TASK INSTRUCTIONS
Continue the passage below on IP packet delivery and default routes, starting right after its closing question.

GIVEN PASSAGE
--------------------------------
IP doesn't care about the packet order. IP doesn't even
care if the
packet got there.
Again in formal terms, IP provides a connectionless,
unreliable, best-effort
delivery system. It is connectionless because it doesn't
try to present
the layer above it with the appearance of an end-to-end
circuit the
way TCP does. It is unreliable because it doesn't make
any guarantees
about what happens to the data after passing it on to
ethernet.
The IP address of the default route which the local
host will use
to direct packets to remote sites is usually added with
a command
in /etc/rc.local like
route add default nn.nn.nn.nn h
where the n's represent an IP address (therefore
each "nn" represents some number between 1
and 254,
inclusive) and "h" represents a "metric"
or
hop count to the default router.
How does IP know whether the destination address is
local or not?
--------------------------------
DATA RECORDS
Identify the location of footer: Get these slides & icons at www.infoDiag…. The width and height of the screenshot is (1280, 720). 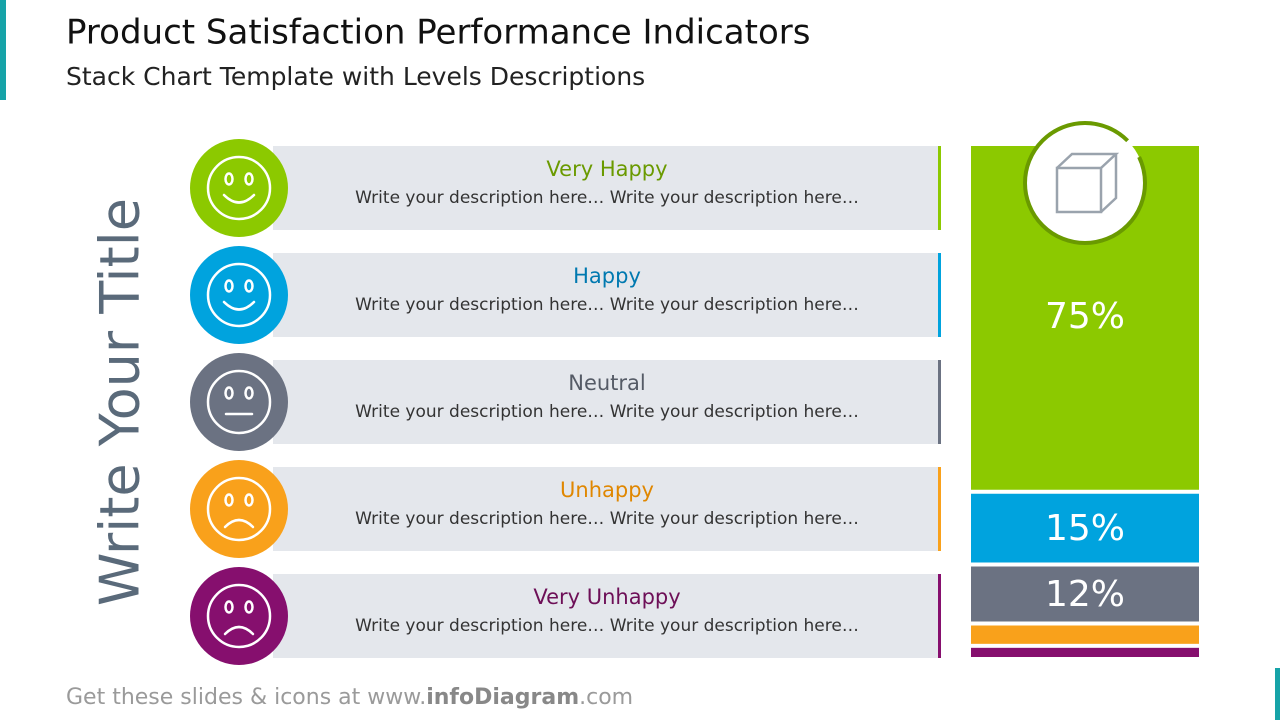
--------------------------------
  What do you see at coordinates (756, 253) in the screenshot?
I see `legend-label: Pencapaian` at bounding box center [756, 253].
--------------------------------
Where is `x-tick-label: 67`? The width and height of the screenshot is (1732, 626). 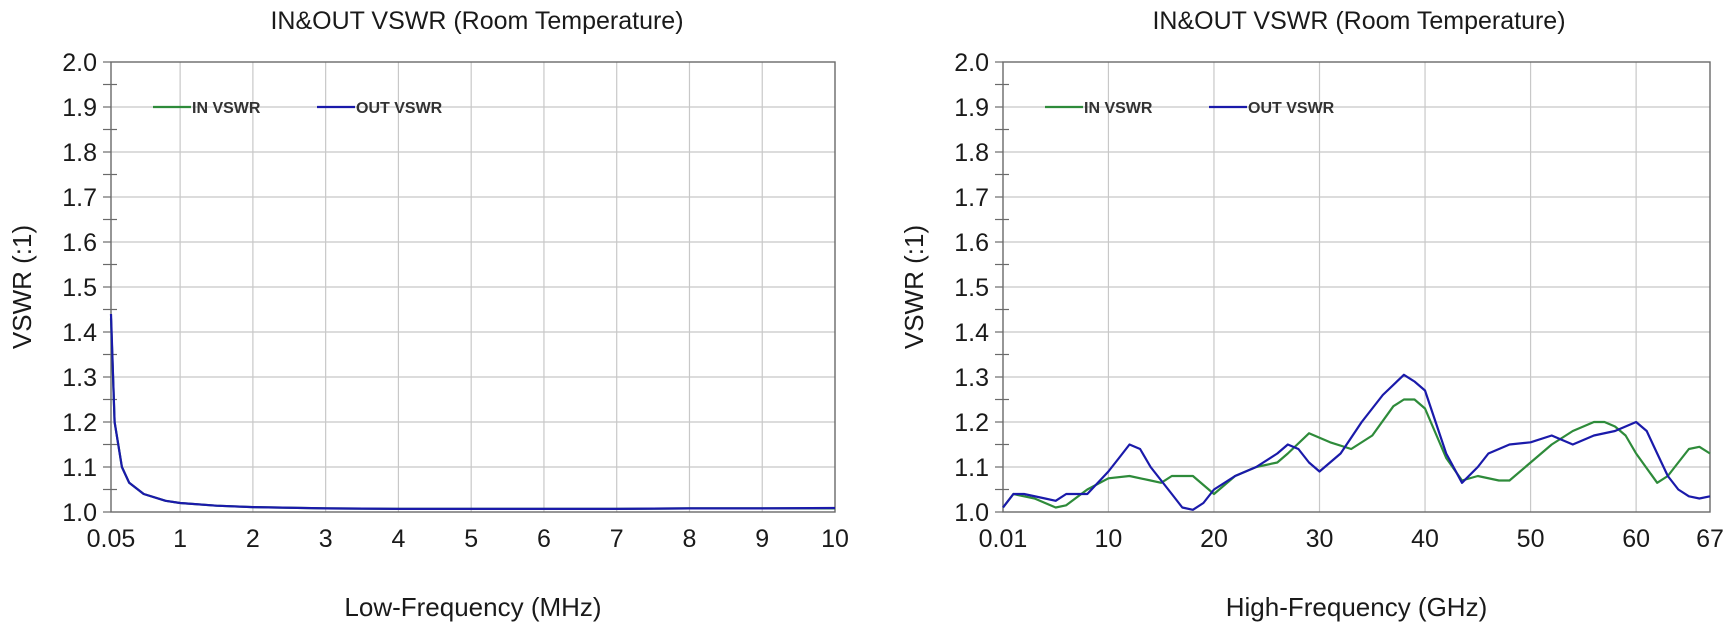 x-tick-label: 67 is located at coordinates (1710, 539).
--------------------------------
RESULT OF THE EXERCISE
Easy! IP learns which is the network portion of its
own address by
examining the all-important subnet mask. This mask is
usually set
with ifconfig in /etc/rc.local or found by sending an
ICMP "address mask request" (see Figure 2).
As commonly used,
an octet of all binary ones (hex 255) indicates a network
or subnet
portion and all zeroes defines the host portion of the
address. Note
that if a Class B subnet is connected via an IP router,
then a Class
C address mask would be used to indicate that packets
destined for
other subnets must use a router.
IP is used for packets destined for hosts on the local
network as
well as for routing data across networks. Although you
might think
you could get by with just TCP and ethernet for local
deliveries,
in the current design, TCP talks to logical ports and
IP handles the
internet addresses. The extra level of indirection gives
you much
more flexibility. ARP uses ethernet broadcasts to find
the hardware
(ethernet) address of the target machine given nothing
more than the
internet address. ARP is a separate protocol, used to
solve just this
one problem, and is not strictly part of the TCP or
IP stack. But
without ARP, it would be necessary to keep a table of
IP and ethernet
mappings for each host on the local network. This is
done in some
cases, but it is not the preferred method.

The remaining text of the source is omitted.